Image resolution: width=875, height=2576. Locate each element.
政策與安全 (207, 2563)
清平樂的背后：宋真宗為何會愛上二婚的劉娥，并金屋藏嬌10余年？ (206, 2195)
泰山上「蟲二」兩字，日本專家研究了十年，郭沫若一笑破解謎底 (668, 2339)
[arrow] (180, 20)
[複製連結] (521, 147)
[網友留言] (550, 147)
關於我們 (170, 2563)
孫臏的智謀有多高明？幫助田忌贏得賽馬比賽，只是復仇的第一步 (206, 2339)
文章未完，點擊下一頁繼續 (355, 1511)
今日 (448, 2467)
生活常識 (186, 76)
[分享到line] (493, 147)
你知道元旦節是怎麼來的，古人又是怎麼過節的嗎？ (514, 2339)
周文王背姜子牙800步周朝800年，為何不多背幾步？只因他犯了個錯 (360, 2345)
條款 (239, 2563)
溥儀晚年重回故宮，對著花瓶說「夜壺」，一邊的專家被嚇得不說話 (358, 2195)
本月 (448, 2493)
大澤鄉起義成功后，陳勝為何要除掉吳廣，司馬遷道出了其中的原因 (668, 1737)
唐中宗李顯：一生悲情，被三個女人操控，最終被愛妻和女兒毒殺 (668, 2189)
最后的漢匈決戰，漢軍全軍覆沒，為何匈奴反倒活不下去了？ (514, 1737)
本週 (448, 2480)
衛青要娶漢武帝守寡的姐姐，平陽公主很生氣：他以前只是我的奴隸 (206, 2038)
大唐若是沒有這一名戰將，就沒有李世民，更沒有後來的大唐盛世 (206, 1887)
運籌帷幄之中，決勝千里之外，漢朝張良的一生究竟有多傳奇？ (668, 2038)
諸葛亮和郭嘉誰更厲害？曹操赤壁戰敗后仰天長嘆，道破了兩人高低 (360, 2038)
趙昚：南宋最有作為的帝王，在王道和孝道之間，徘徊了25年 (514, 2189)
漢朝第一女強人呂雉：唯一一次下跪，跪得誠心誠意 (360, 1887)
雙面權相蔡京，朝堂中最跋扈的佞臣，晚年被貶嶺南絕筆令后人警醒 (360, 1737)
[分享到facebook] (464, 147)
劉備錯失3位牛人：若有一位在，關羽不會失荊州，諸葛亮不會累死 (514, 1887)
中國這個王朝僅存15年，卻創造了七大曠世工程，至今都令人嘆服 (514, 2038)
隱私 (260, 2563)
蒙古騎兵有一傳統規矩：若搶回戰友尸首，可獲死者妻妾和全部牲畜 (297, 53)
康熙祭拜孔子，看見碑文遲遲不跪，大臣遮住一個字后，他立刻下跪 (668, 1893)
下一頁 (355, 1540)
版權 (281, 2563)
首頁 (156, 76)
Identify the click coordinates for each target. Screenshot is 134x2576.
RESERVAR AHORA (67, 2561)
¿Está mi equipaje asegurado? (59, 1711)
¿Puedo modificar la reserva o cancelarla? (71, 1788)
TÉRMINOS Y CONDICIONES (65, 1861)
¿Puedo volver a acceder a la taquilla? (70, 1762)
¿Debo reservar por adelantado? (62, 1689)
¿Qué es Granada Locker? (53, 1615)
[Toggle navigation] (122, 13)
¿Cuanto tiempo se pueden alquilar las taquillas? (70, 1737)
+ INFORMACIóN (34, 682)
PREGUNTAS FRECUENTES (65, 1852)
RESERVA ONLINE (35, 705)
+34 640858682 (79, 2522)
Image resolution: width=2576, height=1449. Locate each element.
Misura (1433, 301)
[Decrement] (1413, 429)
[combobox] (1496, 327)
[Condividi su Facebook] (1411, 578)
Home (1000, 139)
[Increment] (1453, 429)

Your instructions
Only the lines with the string "Locate" are wanted; pick them out of the records above and copy them.

Task result
Image resolution: width=875, height=2576. Locate each element.
Image resolution: width=2576, height=1449. Locate each element.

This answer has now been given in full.